Amar Bendjedda prend la relève de Mohammed Louber qui occupait alors le poste de président de l’Arav depuis 2020, ce dernier bénéficiant dans la foulée d’un autre décret publié au même numéro du journal officiel désigne Mohammed Louber en tant que membre du Conseil de la nation, au titre présidentiel. Le 20 février 2024, le ministre de la Communication installait la commission de veille chargé du suivi des programmes diffusés par les chaînes télévisées durant le mois de ramadan. Mais qu’est-ce que l’ARAV ? C’est l’ANIRA. Mais qu’est-ce que l’ANIRA ?
Une autorité où on trouve des universitaires comme Aïcha Kassoul, Ghaouti Mekamcha et Zaïm Khenchelaoui, composée de neuf membres nommés par le président de la République pour un mandat de 5 ans renouvelable une fois, avec quelques limites, ils et elles ne doivent jouir d’aucun mandat électif, emploi public, activité professionnelle ou responsabilité exécutive dans un parti politique, et surtout pas d’une activité liée à l’audiovisuel durant les deux années suivant la fin de leur mandat, une disposition qui n’avait pas été respectée lors de la nomination de Lotfi Cheriet au poste de directeur général de l’Etablissement public de télévision (EPTV) en 2019.
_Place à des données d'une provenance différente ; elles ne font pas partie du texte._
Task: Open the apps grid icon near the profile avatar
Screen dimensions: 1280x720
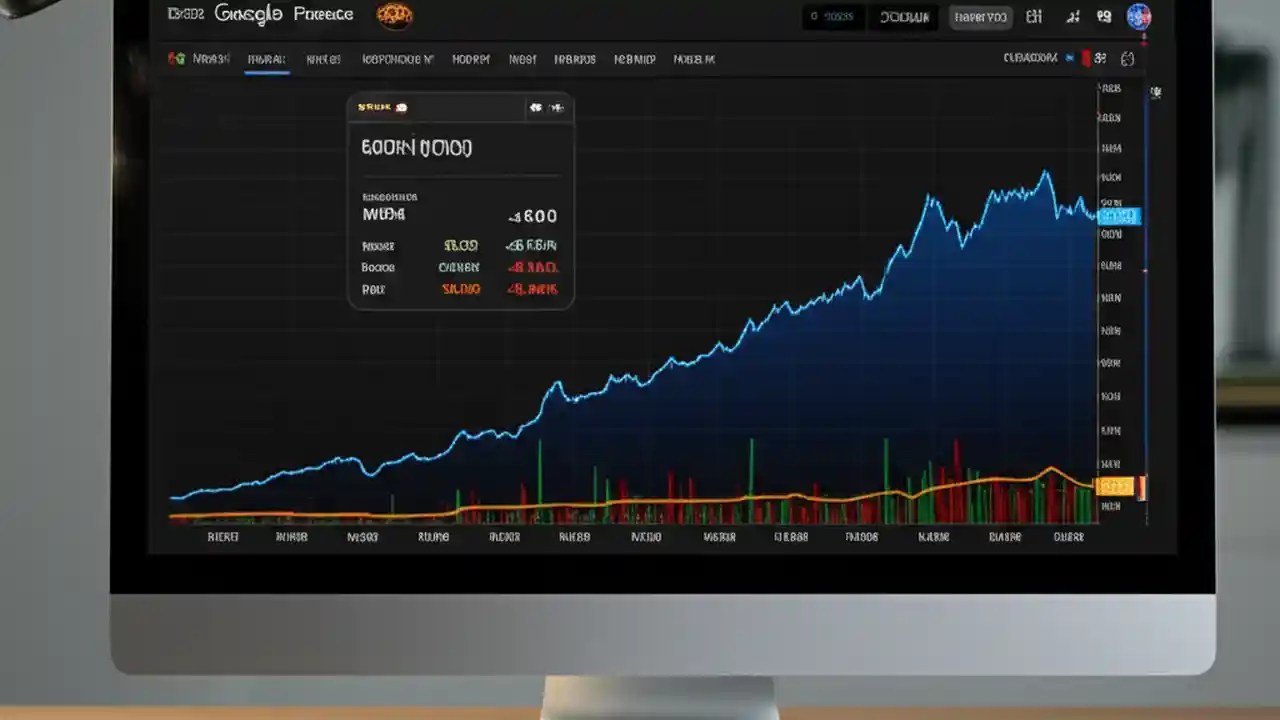Action: [1102, 17]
Bref, depuis, l’ARAV sévit, en janvier 2021, elle suspend définitivement le programme Ma Wara’e El joudrane (Derrière les murs) sur Ennahar TV, «pour plusieurs dépassements professionnels et moraux» et son «insistance» à aborder des tabous et des problèmes sociaux portant atteinte à la morale et aux valeurs sociales.
Fin janvier 2021, l’ARAV suspend l’émission Li Fat Mat de Echourouk TV, mais autorisé à diffuser cinq épisodes restants après l’engagement de son responsable à «apporter un changement radical au programme», l’émission ayant donné, selon l’ARAV, «une image dégradante des relations enfants-père» et provoqué «le mécontentement de la famille algérienne et de l’opinion publique». Juin 2021, l’ARAV suspend la chaîne El Hayat TV pour une semaine suite à la diffusion d’une interview polémique sur l’Emir Abdelkader. Avril 2022, l’ARAV convoque la directrice de la chaîne Echourouk TV suite aux plaintes reçues à propos «de dépassements attentatoires à la sacralité du mois de ramadan» dans le contenu de certains épisodes du feuilleton Babour Ellouh.
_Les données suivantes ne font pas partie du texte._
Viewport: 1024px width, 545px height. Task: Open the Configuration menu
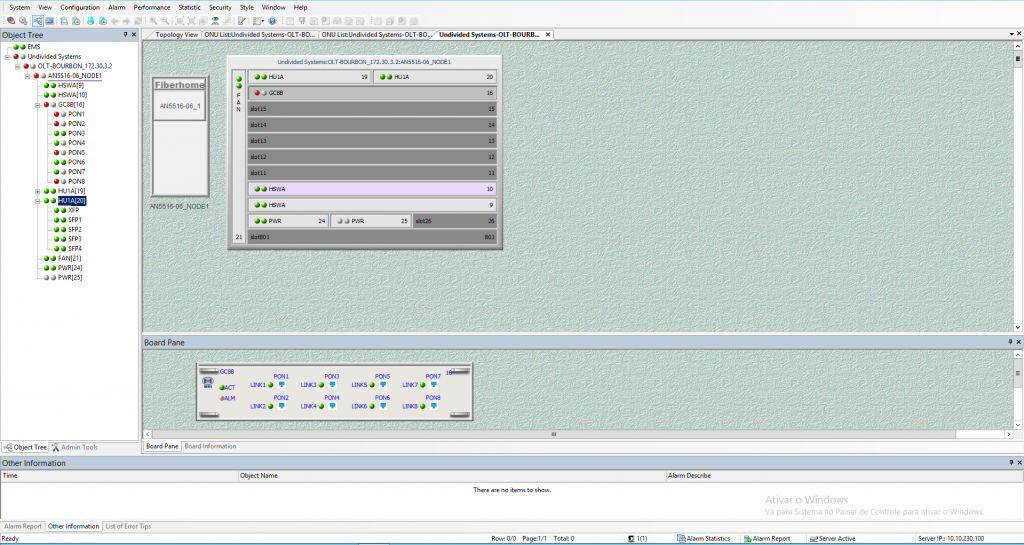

En novembre 2022, hors ramadan, la chaîne de télévision privée El Adjwaa TV est définitivement fermée pour avoir diffusé un film dans lequel un couple s’embrassait, l’ARAV parlant de «scènes offensantes et contraires aux valeurs de notre société et à notre religion».
Sauf que cette fois-ci, c’est donc le ministre lui-même qui convoque les directeurs de chaînes pour leur expliquer la morale de la société. En réalité, depuis 2023, la nouvelle loi sur l’audiovisuel n’a pas réglé les problèmes gérés par la loi de 2014 et même avec son nouveau nom, ANIRA, l’autorité, ou les autorités de régulation n’ont pas réglé le problème de fonds, 60 chaînes TV off shore, c’est-à-dire de droit non algérien, activent en Algérie et touchent des milliards en publicité, une des absurdités les plus célèbres du champ télévisuel national, 5 seulement étant officiellement agréées, Ennahar TV, Echourouk TV, El Djazairia, Dzaïr TV et Hoggar TV. C’est la question qui tue, si elles sont de droit étranger, qui les finance ?
L’ANIRA n’y a toujours pas répondu. Mais c’est le ramadan, il faut savoir laisser la chorba couverte. Et même les cheveux de Mehdi Benaïssa vont repousser.